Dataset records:
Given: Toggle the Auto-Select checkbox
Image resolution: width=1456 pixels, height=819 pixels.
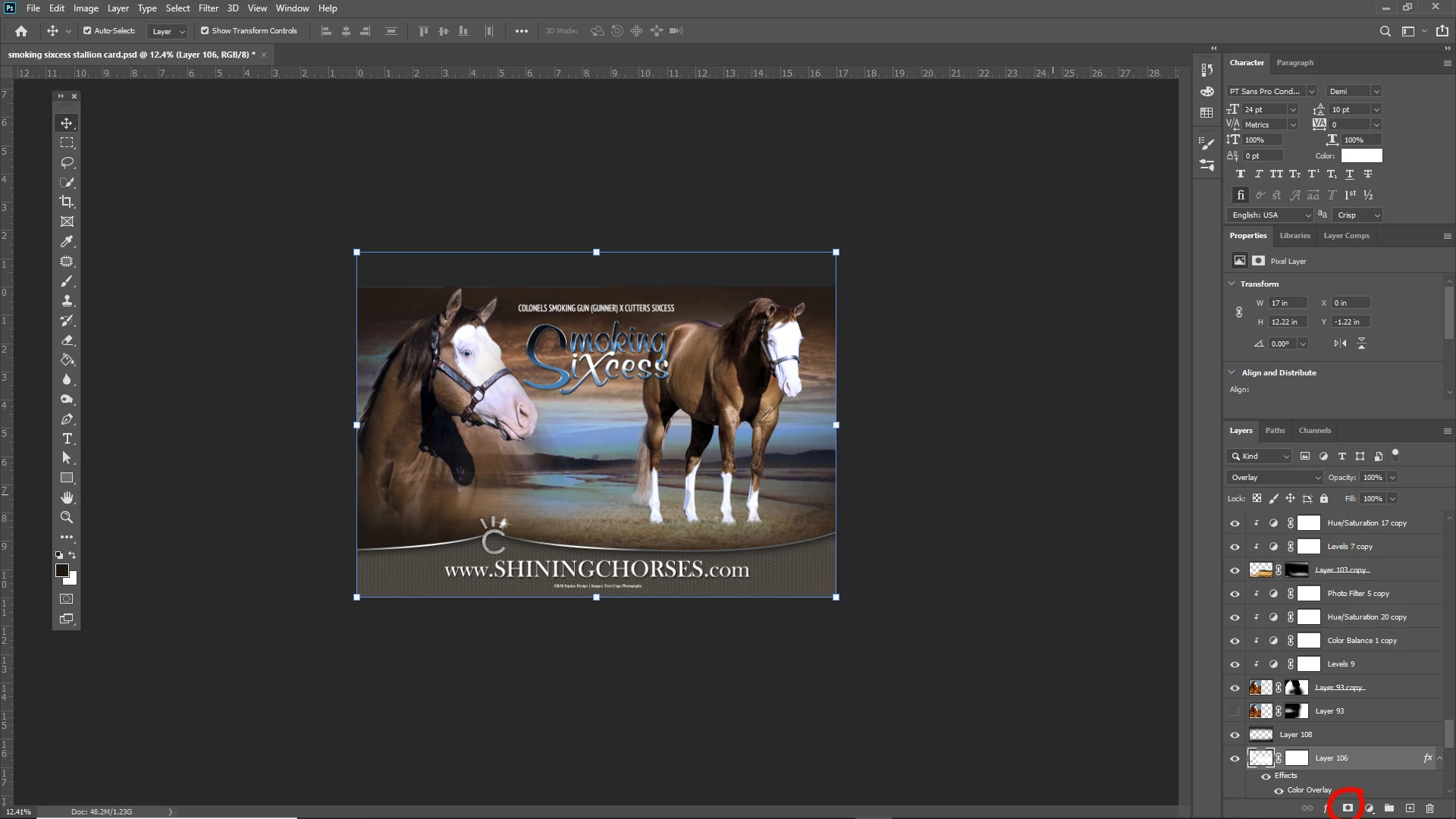Looking at the screenshot, I should coord(87,31).
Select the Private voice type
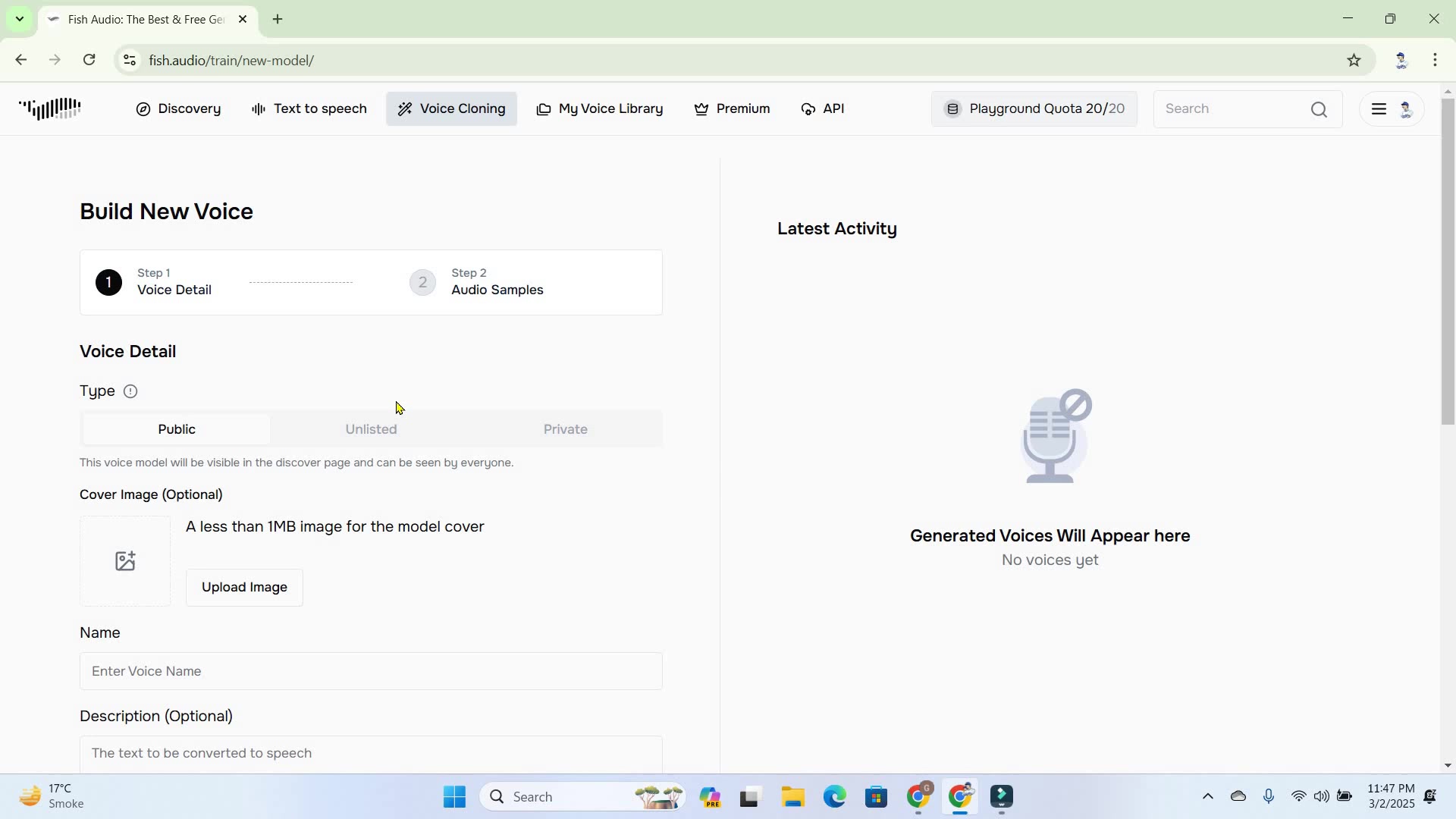This screenshot has width=1456, height=819. [x=565, y=429]
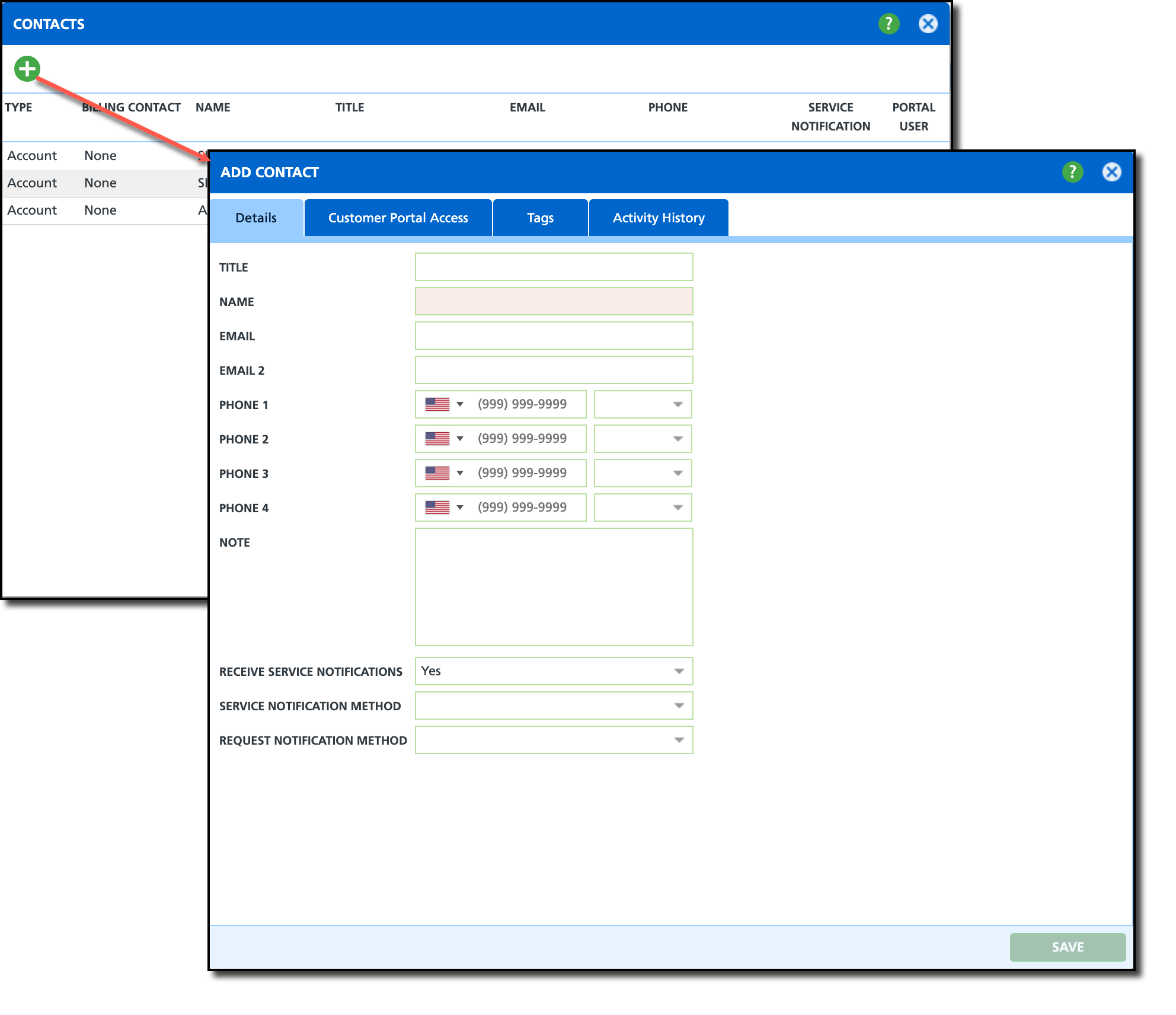Click into the Name input field
Image resolution: width=1176 pixels, height=1015 pixels.
[x=554, y=301]
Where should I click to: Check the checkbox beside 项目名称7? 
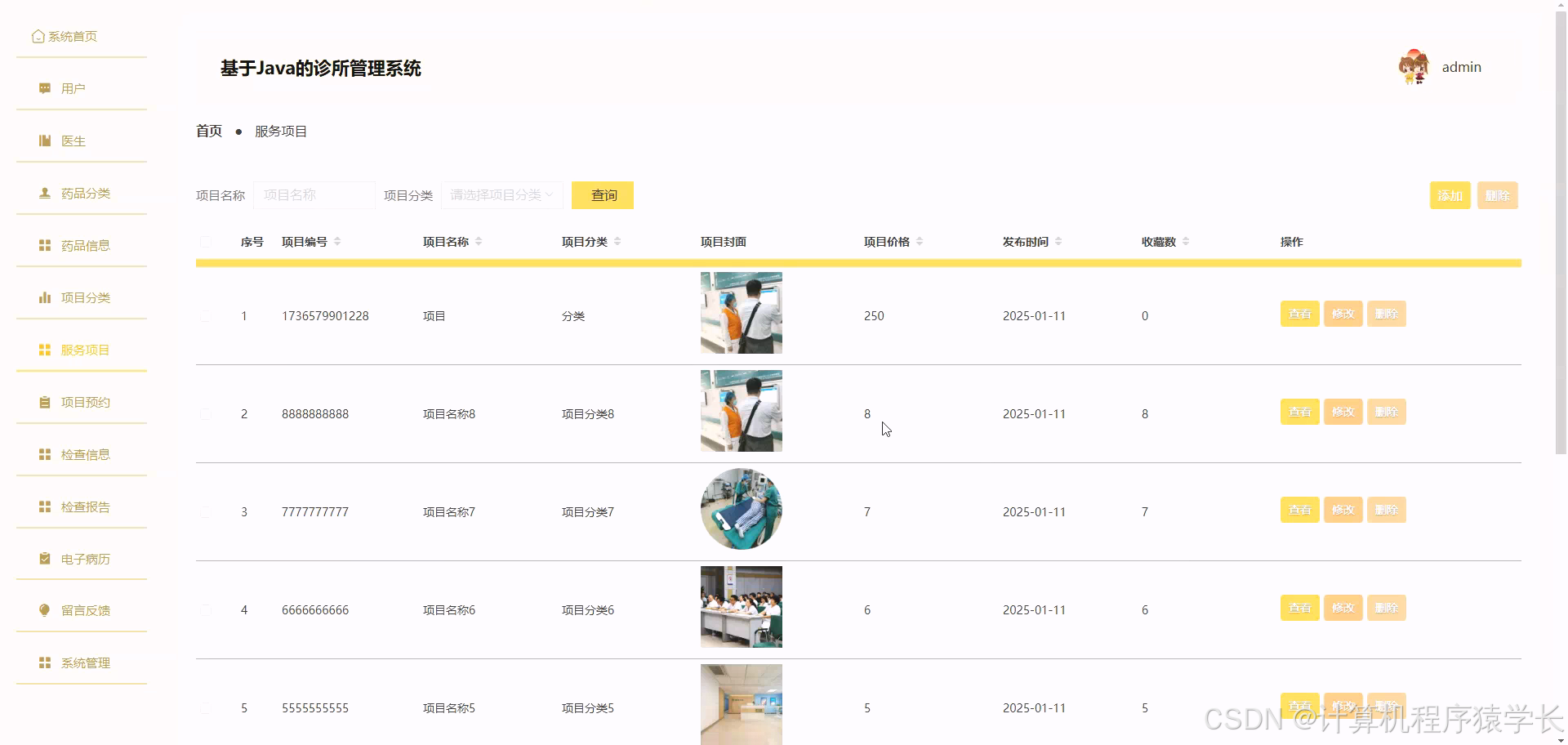pyautogui.click(x=206, y=512)
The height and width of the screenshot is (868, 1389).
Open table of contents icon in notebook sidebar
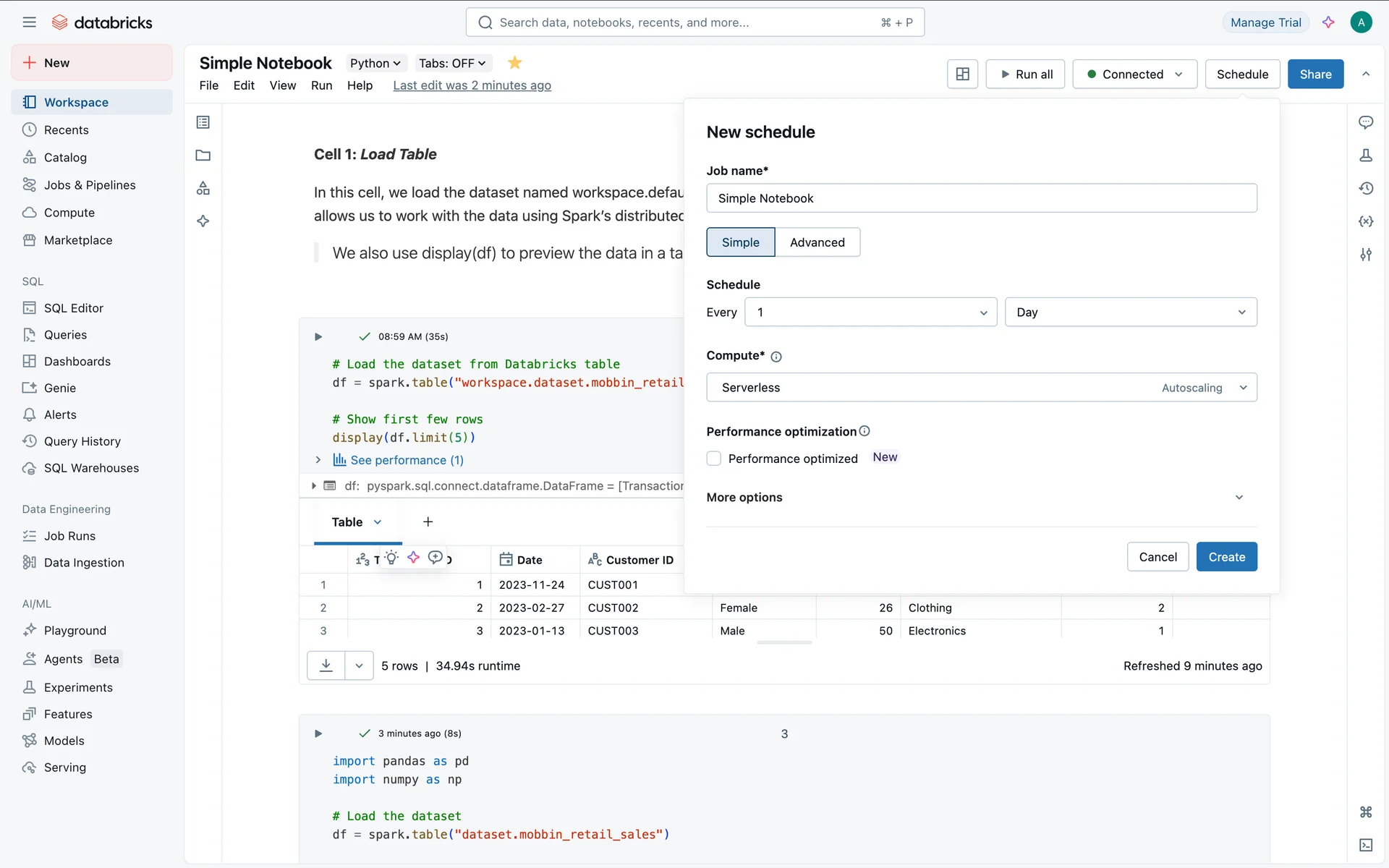tap(203, 122)
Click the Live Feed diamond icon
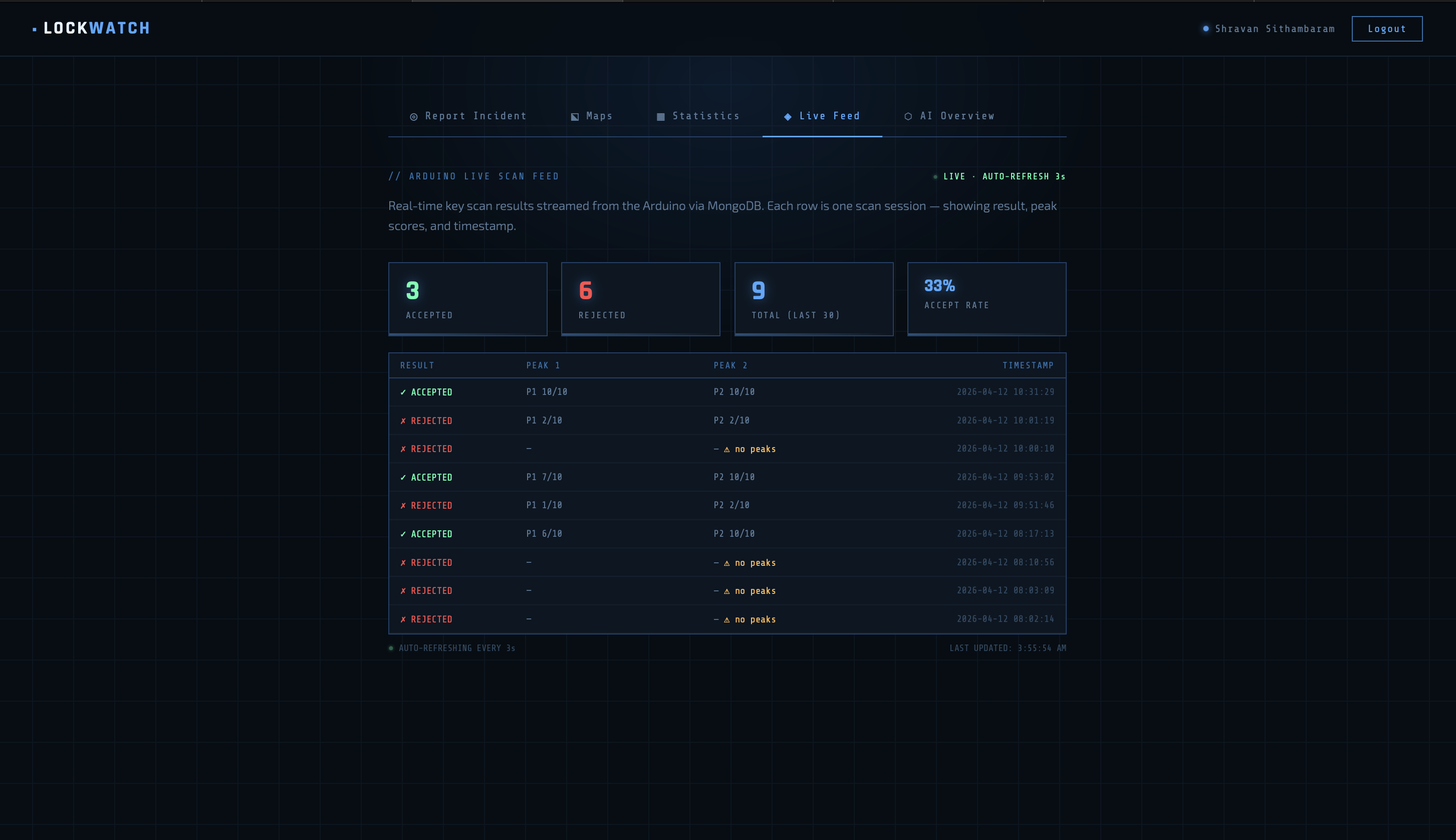Image resolution: width=1456 pixels, height=840 pixels. 788,117
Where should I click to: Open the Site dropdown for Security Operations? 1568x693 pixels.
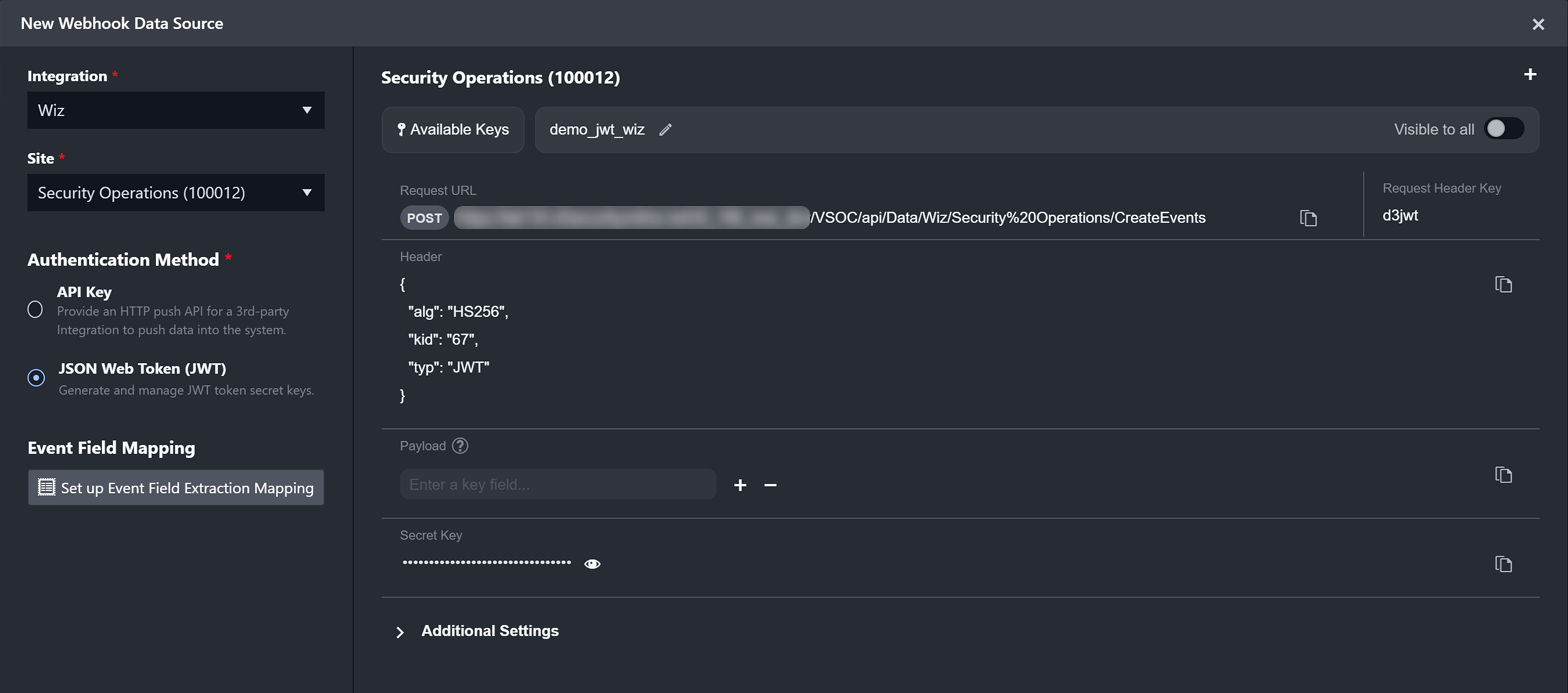tap(175, 193)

Exercise brief: Excluding all pictures, print exactly and only the lines from the line with "Where should I click to: Open" through the end of the records above, both ends included.

Result for this task:
Where should I click to: Open the Site dropdown for Security Operations? 1568x693 pixels.
tap(175, 193)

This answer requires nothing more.